>> START Data listing

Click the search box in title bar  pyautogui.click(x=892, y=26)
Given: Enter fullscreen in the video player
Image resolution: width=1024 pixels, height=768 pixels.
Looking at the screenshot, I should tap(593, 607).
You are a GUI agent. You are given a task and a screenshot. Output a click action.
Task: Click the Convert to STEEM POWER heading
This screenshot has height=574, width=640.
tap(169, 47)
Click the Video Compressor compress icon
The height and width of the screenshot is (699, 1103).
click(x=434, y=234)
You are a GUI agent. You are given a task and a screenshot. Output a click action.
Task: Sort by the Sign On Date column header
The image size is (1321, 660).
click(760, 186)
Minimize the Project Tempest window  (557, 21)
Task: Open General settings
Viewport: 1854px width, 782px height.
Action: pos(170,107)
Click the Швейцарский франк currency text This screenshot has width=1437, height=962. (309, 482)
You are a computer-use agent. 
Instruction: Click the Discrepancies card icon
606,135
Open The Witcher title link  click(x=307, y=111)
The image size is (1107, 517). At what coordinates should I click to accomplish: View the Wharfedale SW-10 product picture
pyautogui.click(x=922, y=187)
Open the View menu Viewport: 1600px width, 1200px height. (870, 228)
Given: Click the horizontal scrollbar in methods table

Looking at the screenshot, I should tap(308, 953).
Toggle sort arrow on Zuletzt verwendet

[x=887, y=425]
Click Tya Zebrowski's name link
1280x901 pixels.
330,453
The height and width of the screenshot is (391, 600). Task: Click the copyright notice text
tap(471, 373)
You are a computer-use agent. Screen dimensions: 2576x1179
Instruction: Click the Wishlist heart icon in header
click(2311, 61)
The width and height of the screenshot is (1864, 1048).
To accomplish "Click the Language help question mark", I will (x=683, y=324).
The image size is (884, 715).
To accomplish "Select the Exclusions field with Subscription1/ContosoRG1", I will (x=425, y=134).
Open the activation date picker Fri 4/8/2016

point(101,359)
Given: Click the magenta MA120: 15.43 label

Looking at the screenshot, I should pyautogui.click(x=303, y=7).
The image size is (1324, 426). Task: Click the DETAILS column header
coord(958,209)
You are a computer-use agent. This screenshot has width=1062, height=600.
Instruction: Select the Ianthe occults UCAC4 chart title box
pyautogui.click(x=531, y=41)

>> END Data listing

◆ **Stated exercise**:
Please output the lines from the one containing "Click the Швейцарский" through the one containing "click(2311, 61)", inclusive, as a Markdown table with the columns Row and Line, leaving out blank lines.

◆ **Result of this exercise**:
| Row | Line |
|---|---|
| 1 | Click the Швейцарский франк currency text This screenshot has width=1437, height=962. (309, 482) |
| 2 | You are a computer-use agent.  |
| 3 | Instruction: Click the Discrepancies card icon |
| 4 | 606,135 |
| 5 | Open The Witcher title link  click(x=307, y=111) |
| 6 | The image size is (1107, 517). At what coordinates should I click to accomplish: View the Wharfedale SW-10 product picture |
| 7 | pyautogui.click(x=922, y=187) |
| 8 | Open the View menu Viewport: 1600px width, 1200px height. (870, 228) |
| 9 | Given: Click the horizontal scrollbar in methods table |
| 10 | Looking at the screenshot, I should tap(308, 953). |
| 11 | Toggle sort arrow on Zuletzt verwendet |
| 12 | [x=887, y=425] |
| 13 | Click Tya Zebrowski's name link |
| 14 | 1280x901 pixels. |
| 15 | 330,453 |
| 16 | The height and width of the screenshot is (391, 600). Task: Click the copyright notice text |
| 17 | tap(471, 373) |
| 18 | You are a computer-use agent. Screen dimensions: 2576x1179 |
| 19 | Instruction: Click the Wishlist heart icon in header |
| 20 | click(2311, 61) |